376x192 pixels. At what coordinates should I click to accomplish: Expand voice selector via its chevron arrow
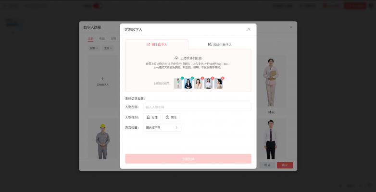(x=176, y=128)
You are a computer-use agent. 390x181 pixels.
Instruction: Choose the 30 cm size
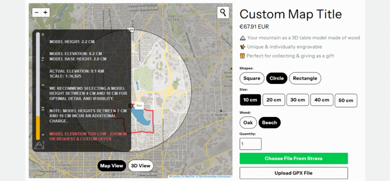click(297, 100)
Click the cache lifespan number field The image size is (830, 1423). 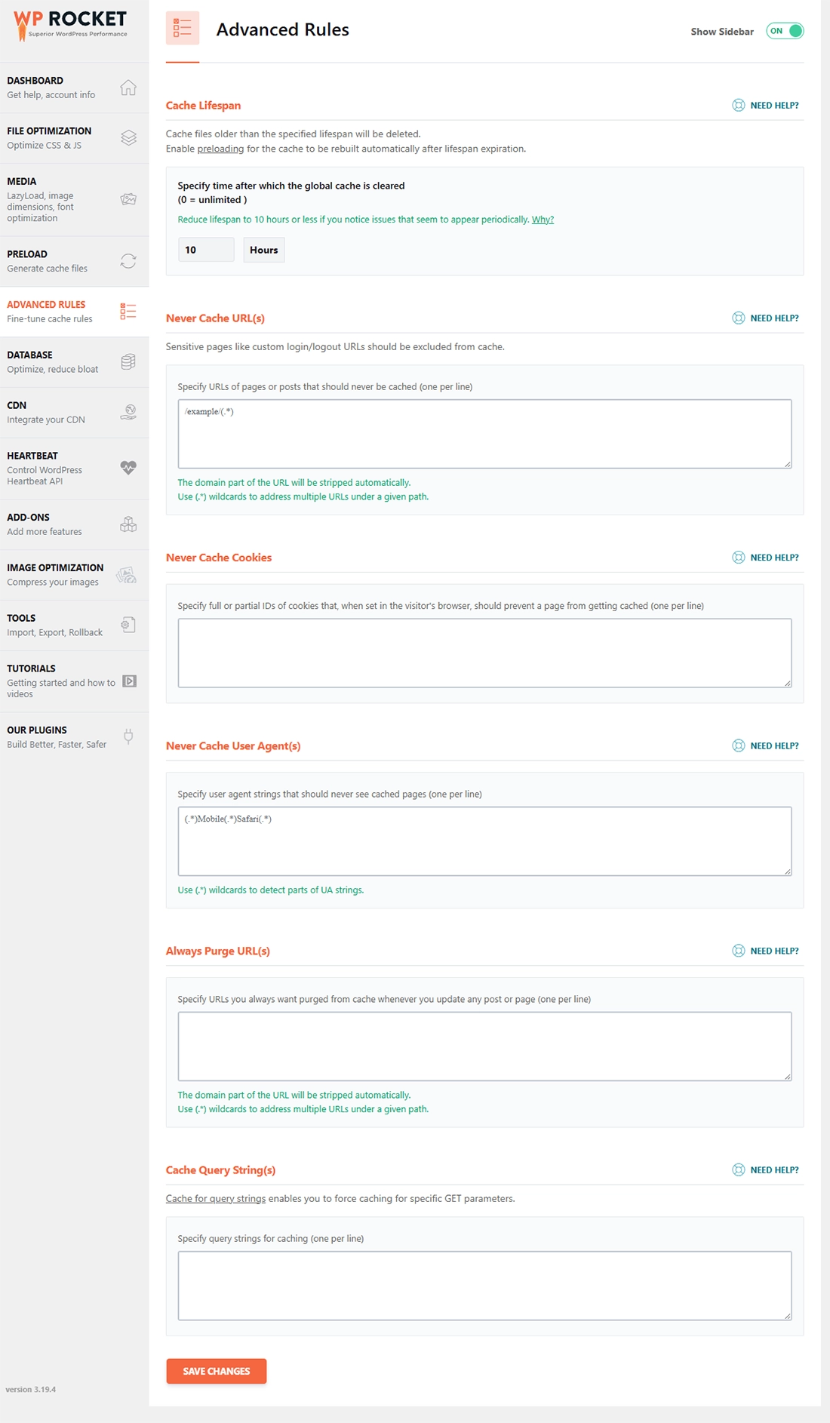(206, 250)
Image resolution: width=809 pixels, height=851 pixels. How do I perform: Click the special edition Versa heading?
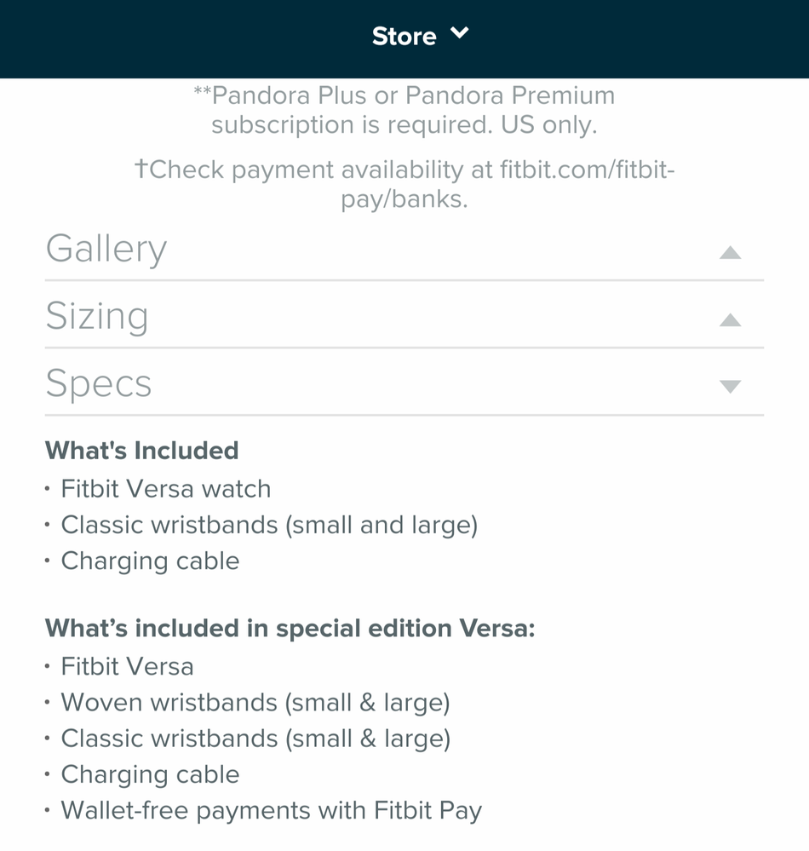tap(290, 629)
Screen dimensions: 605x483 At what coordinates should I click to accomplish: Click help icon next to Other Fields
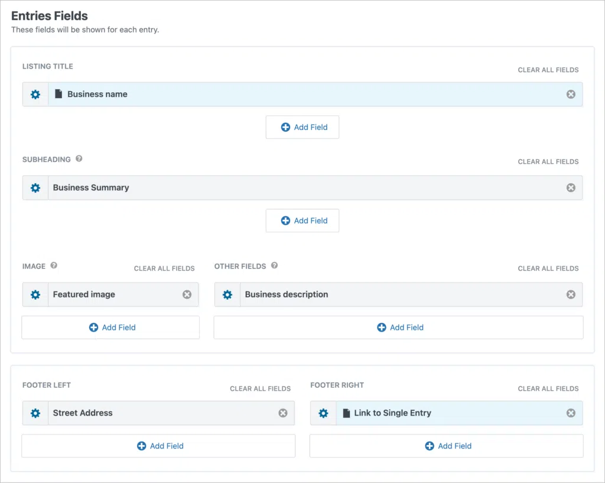pos(274,266)
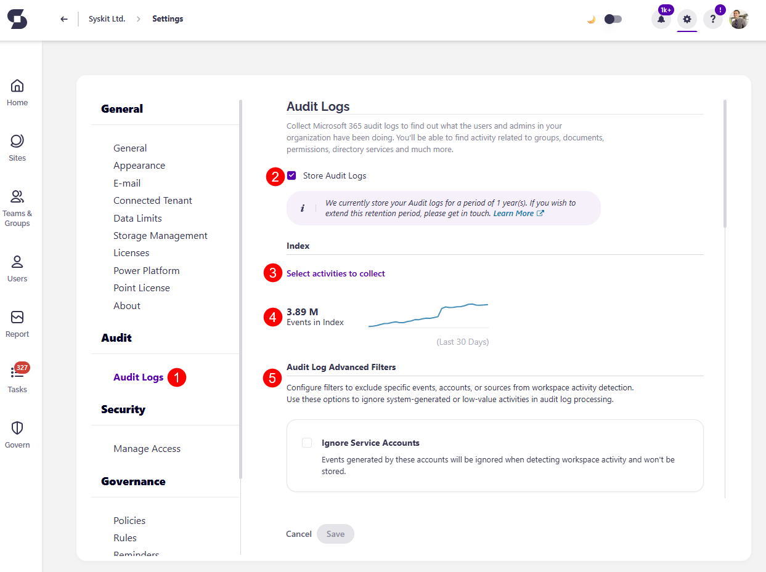766x572 pixels.
Task: Click the help question mark icon
Action: pos(712,19)
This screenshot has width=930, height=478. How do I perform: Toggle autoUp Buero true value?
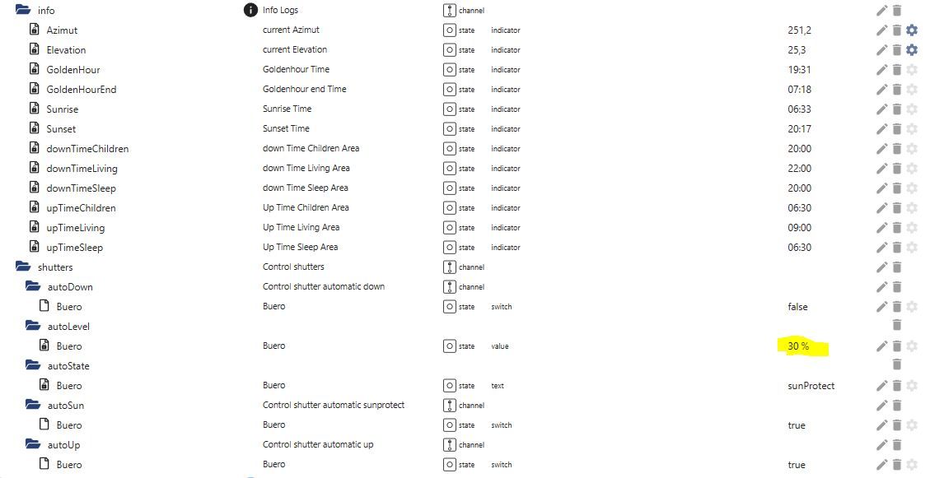pos(797,465)
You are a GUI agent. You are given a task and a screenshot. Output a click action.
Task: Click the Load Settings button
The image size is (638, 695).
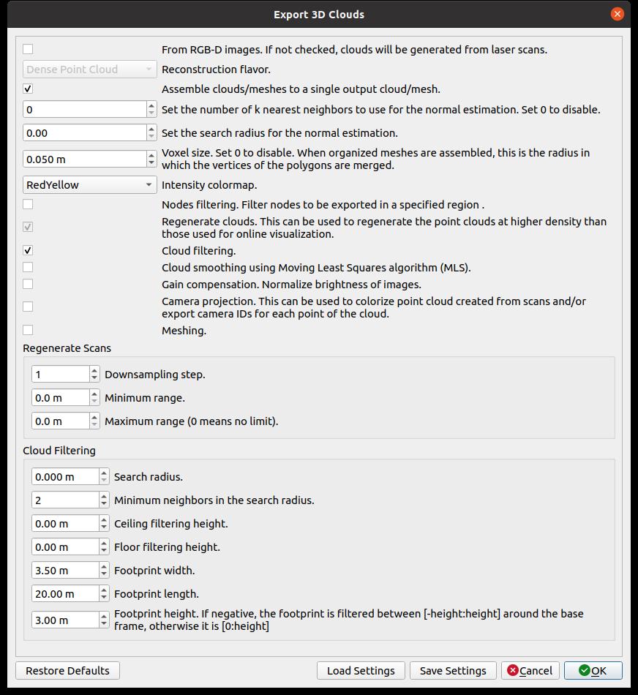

» Task item
Report each line of the data that includes the string "agent".

» Task answer
You are a computer-use agent. 390x181 pixels.
You are a GUI agent. You are given a task and a screenshot. Output a click action.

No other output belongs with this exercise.